OUR VIEW: Open the books, let the people read

Searching utahsright.com, you can find your favorite professor’s salary, the amount of contributions your neighbor made to the Mitt Romney campaign, your girlfriend’s divorce records and the sex offender living right next door.

The information available to the public on this Web site may seem an infringement of privacy but much of it is pertinent to public safety. Try it. Enter your zip code on the Web site. Instantly, a detailed map of your neighborhood pops up showing the registered sex offenders in your area. While the site wasn’t created to inflict fear, the results of most searches are not comforting.
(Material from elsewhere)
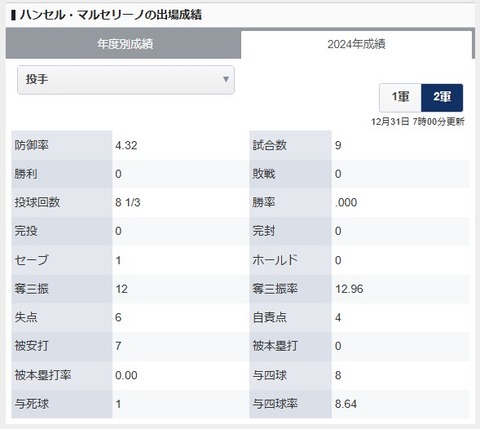Image resolution: width=480 pixels, height=429 pixels.
Task: Click the 試合数 label cell
Action: point(290,145)
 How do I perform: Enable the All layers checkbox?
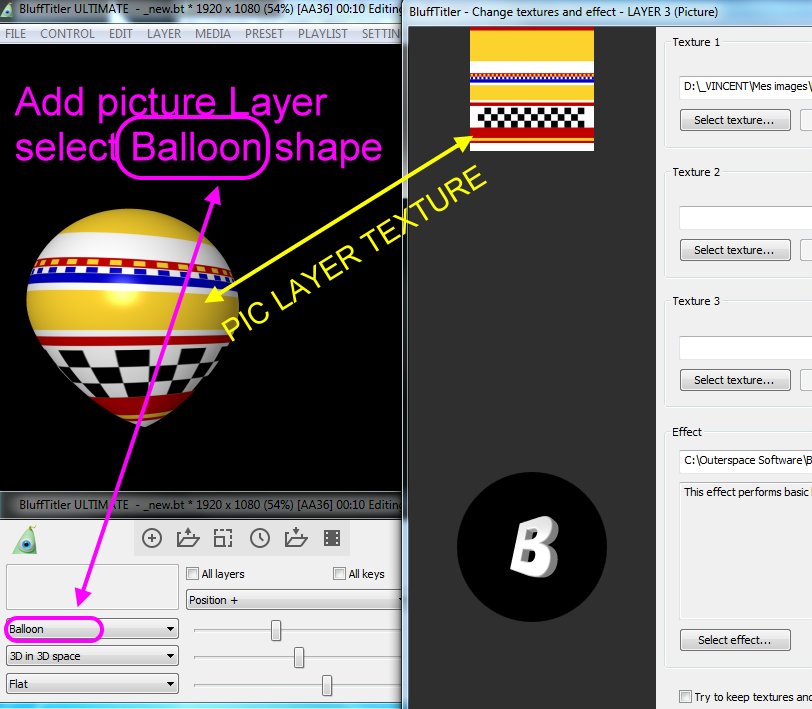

However, knowledge is key to safety and even upon learning that the friendly neighbor down the street has a history of sexual assault, it is better to be in the know.
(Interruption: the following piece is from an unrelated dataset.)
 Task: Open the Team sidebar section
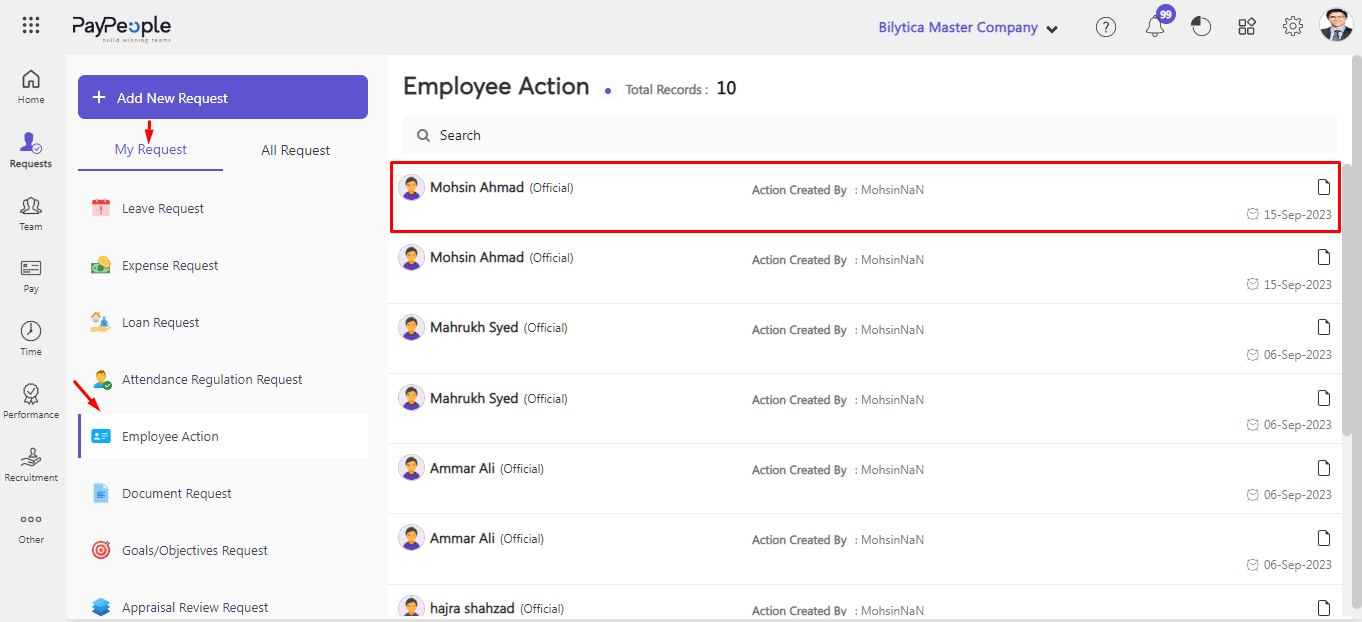31,213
Spend a minute on utahsright.com and the shameful salaries given to public school teachers becomes obvious. Utahsright.com breaks salaries down to hourly and annual figures, and for educators, these numbers aren’t pretty either.

People can be well informed on just about everything with an interactive site like this. There are discussion forums where people can post their thoughts on district court charges, political contributions, public salaries, etc. The site generates the public involvement needed to ensure honest and fair government rule.

Unlike the days when information was only available through Freedom of Information Act, facts and figures like these are at anyone’s fingertips. Information is instant. As long as the available facts are used for the good of society and the protection of lives, we can be grateful for unreserved publication of information. Citizens and the press are entrusted with a duty to act as true watchdogs.

The citizens of Utah are fortunate to have such access to information. The United States government should take some tips from this site and open more of its records to the country. In the last seven years, the U.S. has adopted a policy of maintaining absolute secrecy. And, as now realized by many, that is not always the best approach. No one can really know what the government it doing when its actions are kept so tightly in secrecy. Fortunately, Utahns can keep tabs on the state government and those in control. It is easier to trust in public officials when information is recorded and readily available to their constituents.

It really is too bad the Freedom of Information Act doesn’t apply to the President himself.